Plants Grown with Sea Water in Scotland

Published on January 30th 2020
A Scottish start-up in Turnberry, Scotland is teaching farmers how to grow crops using water from the sea.
Seawater Solutions is helping farmers on Scotland’s west coast adapt to the reality of less rainfall. This is being done by choosing salt-resistant plants and developing saltmarshes - land which is flooded by tidal waters - for the plants to grow in.

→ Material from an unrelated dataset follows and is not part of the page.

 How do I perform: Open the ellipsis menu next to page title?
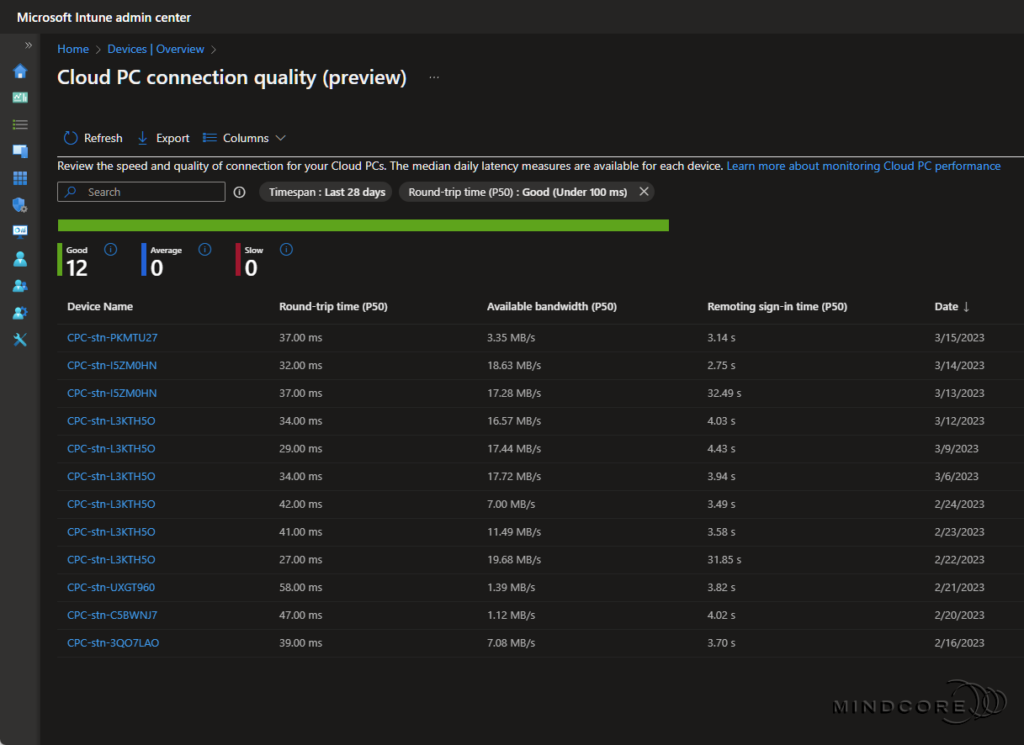click(433, 76)
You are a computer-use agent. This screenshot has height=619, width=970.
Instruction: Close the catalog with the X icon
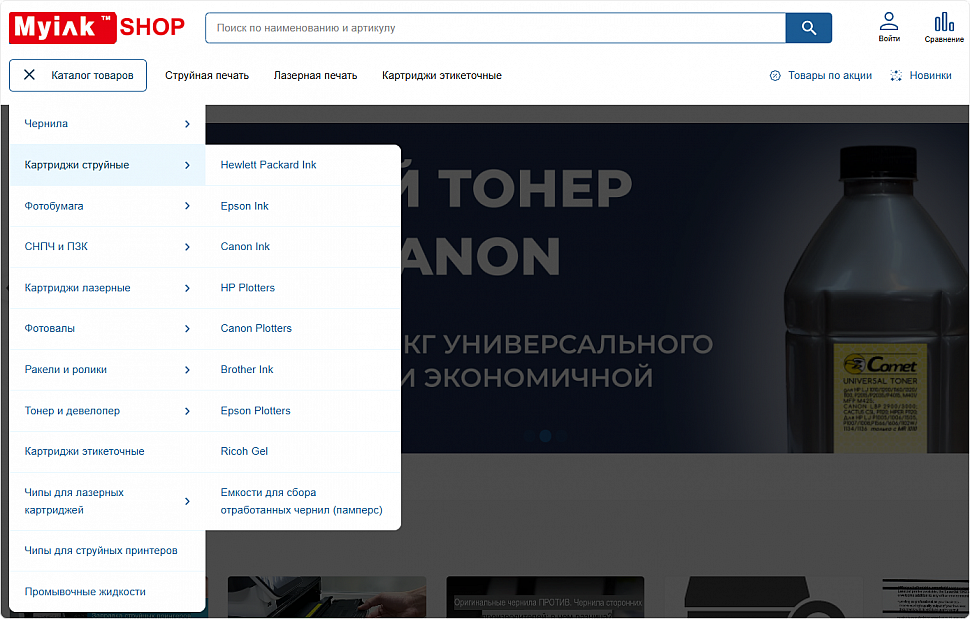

The start-up uses renewable solar irrigation systems in coastal farms with nutrient-rich seawater, acting as a natural fertiliser for saline crops, without the need for chemicals or pesticides. They introduce high-value crops, such as samphire and sea lavender, by replicating the wetland environments where they naturally occur. This creates natural defences along Scotland's coastlines, that tackle erosion, storm surges, marine pollution, and threats from rising sea-levels.
Seawater Solutions founder, Yanik Nyberg, stated: “These plants can create eco-systems and promote wildlife, but they can also feed us in a sustainable way and return health to the soil,”
One of the people the company is working with is Jay Crawford, a potato and carrot farmer. The project is working towards farming an acre of his land which was previously underused due to exposure to sea wind and salt spray. He noted: “We’ve taken a piece of land here that was maybe only going to yield a couple of hundred pounds per year into something that could maybe yield a couple of thousand pounds per year,”
Pipelines running from the sea, bring water in a way that recreates the tide, and the process waters the crops with the saltwater. Examples of the types of plants being grown are bright green samphire stalks and sea blite - a herb-like plant that looks like rosemary. Sea aster is also being grown and is being used increasingly in the cooking sphere due to its’ flavour.
A man that is standing in the grass
Typically used as gourmet garnishes, the saltwater plants are becoming ever more popular. According to Seawater Solutions, demand for these types of plants is growing by 10% each year. George Chubb of Glasgow greengrocer Roots and Fruits said the plants were so popular because of their “extreme taste” and “eco-credentials”.
Growing populations, intensive farming and climate change are putting pressure on the world’s limited water supplies, researchers say. United Nations data shows two billion people – a quarter of the world’s population – are now using water much faster than natural sources can be replenished. This kind of project where seawater is used for growing plants is a step towards being more sustainable.